Actions to take
1 - Answer these questions using the Cypher examples below:
(a) Which two actors does query 6 look for the shortest connection between?
(b) What is the maximum number of recommendations that query 7 returns?
(c) How does query 8 order its results?
2 - Reproduce everything in the Cypher examples below from "WITH recommendation, count(DISTINCT" down to "OPTIONAL MATCH (m)<-[:DIRECTED]-(director:Person)".

Text provided
Finds actors who appeared in 3 or more movies, ordered by movie count.

================================================================

6. ADVANCED - Shortest path between two actors
-----------------------------------------------
MATCH path = shortestPath((actor1:Person {name: "Kevin Bacon"})-[*]-(actor2:Person {name: "Tom Hanks"}))
WHERE actor1 <> actor2
RETURN path, length(path) AS pathLength

Finds the shortest connection between Kevin Bacon and Tom Hanks (classic "Six Degrees of Kevin Bacon").

================================================================

7. ADVANCED - Movie recommendations based on shared actors
-----------------------------------------------------------
MATCH (user:Person {name: "Tom Hanks"})-[:ACTED_IN]->(movie:Movie)<-[:ACTED_IN]-(coActor:Person)
MATCH (coActor)-[:ACTED_IN]->(recommendation:Movie)
WHERE NOT (user)-[:ACTED_IN]->(recommendation)
WITH recommendation, count(DISTINCT coActor) AS sharedActors
RETURN recommendation.title, recommendation.released, sharedActors
ORDER BY sharedActors DESC, recommendation.title
LIMIT 10

Recommends movies based on actors who worked with Tom Hanks, ranked by number of shared connections.

================================================================

8. ADVANCED - Complex aggregation with multiple relationship types
-------------------------------------------------------------------
MATCH (m:Movie)
OPTIONAL MATCH (m)<-[:ACTED_IN]-(actor:Person)
OPTIONAL MATCH (m)<-[:DIRECTED]-(director:Person)
OPTIONAL MATCH (m)<-[:PRODUCED]-(producer:Person)
OPTIONAL MATCH (m)<-[:WROTE]-(writer:Person)
WITH m, 
     collect(DISTINCT actor.name) AS actors,
     collect(DISTINCT director.name) AS directors,
     collect(DISTINCT producer.name) AS producers,
     collect(DISTINCT writer.name) AS writers
RETURN m.title, 
       m.released,
       size(actors) AS actorCount,
       size(directors) AS directorCount,
       size(producers) AS producerCount,
       size(writers) AS writerCount,
       actors[0..3] AS topActors
ORDER BY actorCount DESC

Comprehensive movie analysis with all crew types and partial cast display.

Data provided
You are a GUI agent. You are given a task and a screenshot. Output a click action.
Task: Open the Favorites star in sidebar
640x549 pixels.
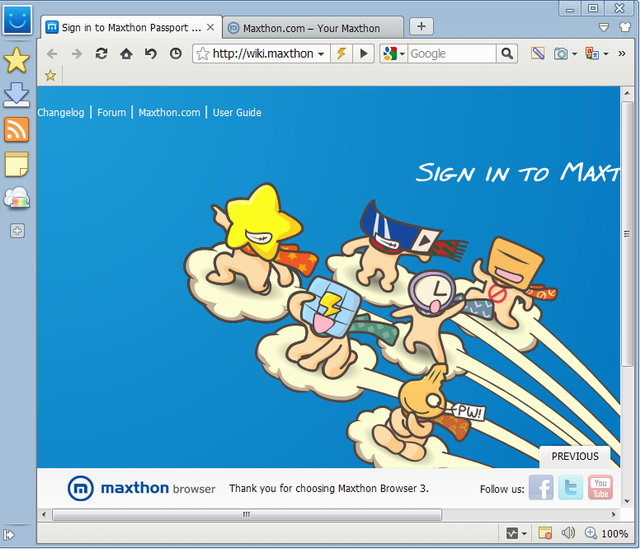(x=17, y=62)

Responses to the tasks
1 -
(a) Kevin Bacon and Tom Hanks
(b) 10
(c) By actorCount, in descending order

2 -
WITH recommendation, count(DISTINCT coActor) AS sharedActors
RETURN recommendation.title, recommendation.released, sharedActors
ORDER BY sharedActors DESC, recommendation.title
LIMIT 10

Recommends movies based on actors who worked with Tom Hanks, ranked by number of shared connections.

================================================================

8. ADVANCED - Complex aggregation with multiple relationship types
-------------------------------------------------------------------
MATCH (m:Movie)
OPTIONAL MATCH (m)<-[:ACTED_IN]-(actor:Person)
OPTIONAL MATCH (m)<-[:DIRECTED]-(director:Person)